Louisiana again will have to correct the state’s operating budget midyear to account for fewer revenues than anticipated.
This time the collections of taxes — particularly corporate and severance — and royalties are coming in $370 million less than the forecast on which the spending plan for Fiscal Year 2016 was drafted. The Revenue Estimating Conference on Monday officially lowered the amount of money state government has to spend in its $25 billion annual operating budget that began July 1.
That’s on top of another $117 million deficit for the last fiscal year.
Commissioner of Administration Stafford Palmieri said the Jindal administration will address both shortfalls and balance the budget, as required by law, with a plan she hopes to release in the next couple days.
She said she would not discuss details until the plan is finalized. It will be presented to a joint House and Senate committee meeting on Friday.
“We’re going to protect critical services and maximize all revenues that we have,” Palmieri said.
Senate President John Alario, who chairs the four-member REC, said the state is about out of “smoke and mirrors” solutions. He felt that layoffs of state workers and cuts to the budgets of higher education can be avoided. He’s not as sure about spending for health care.
“I don’t think you can avoid any cuts,” Alario, R-Westwego, said.
In almost every one of his eight years as governor, Bobby Jindal, who is term limited and is running for president largely on his fiscal management prowess, has had to make cuts and juggle spending in the middle of a fiscal year.
Voters on Saturday are choosing a new governor.
Democrat John Bel Edwards or Republican David Vitter will be walking into a budget for the next fiscal year — the one that starts in about seven months — that had been $713 million out of whack. That number increased another $312 million by REC’s decision Monday. Neither candidate has articulated specifics about how they would address the state’s ongoing budget crisis.
The REC takes estimates from economists working for the administration and for the Legislature and then chooses one.
Both of the reports delivered Monday were very similar. The REC chose the slightly more conservative estimates calculated by Greg Albrecht, the economist for the Legislative Fiscal Office.

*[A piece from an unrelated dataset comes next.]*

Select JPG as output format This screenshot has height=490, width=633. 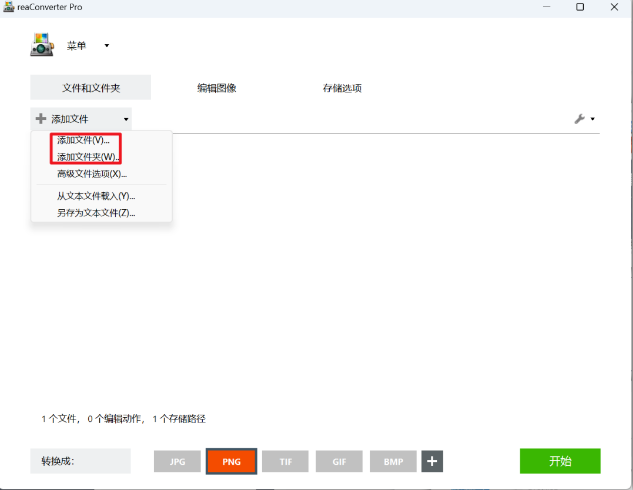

Collections of corporate income and franchise taxes are coming unexpectedly weak by about $201.4 million or $216.6 million, depending on the economic estimate.
“In order to make the forecast of $790 million, which is the current official forecast, we would have to collect close to $1 billion” for the remaining seven months of the fiscal year, said Manfredo Dix, the administration’s economist. “And I think it’s needless to say that I don’t think that’s going to happen.”
“That’s just a big shock to all of us that it would drop such a significant amount,” Alario said.
Part of the problem is the number of companies and individuals seeking to collect credits and rebates state government offered as incentives to reduce the amounts taxpayers paid. Some of tax breaks were partially rolled back earlier this year as the Legislature attempted to find ways to raise revenues to stave off dramatic cuts in spending.
“It does seem like there has been very much of a rush to get instruments filed,” Revenue Secretary Tim Barfield told the REC.
Because of the complexity of the tax laws and programs, his staffers are trying to determine just which credits are being turned in for refunds.
“It’s the thing that concerned me more than anything else about last session,” Senate Finance Committee Chairman Jack Donahue, R-Mandeville, said after the hearing.
Another major factor is the price of oil, which budget writers use to help calculate how much severance taxes, royalties and other revenues will be available for state government to spend. The price has fallen like a rock. Back in July the price used was $61.77 per barrel. On Monday the price was hovering at $42 per barrel.
REC members questioned how the economists could be so sure. Dix said they used the forecasts of a handful of agencies to determine the price to use in state budget calculations.
“Do you ever go back and see if those forecasts you’re using are accurate?” Richardson asked.
“We know the one we got right now is not,” Albrecht replied.
“We have a mineral revenue problem; obviously we have other problems as well. It’s not just mineral. I think the mineral revenue weakness bleeds into, to some extent, sales tax and income tax,” he added.
It wasn’t all bad; Louisiana consumers have been buying more vehicles and more gasoline, Albrecht said.
Income from gambling is slightly up. Albrecht said this was despite a drop in revenues from the land-based casino in New Orleans since the City Council banned smoking.
“There is a distinct step down in gross collections,” he said, except for July when New Orleans hosted a lot of conventions.
“This is the first time in a while that gaming revenues have surpassed oil and gas revenue,” Alario noted.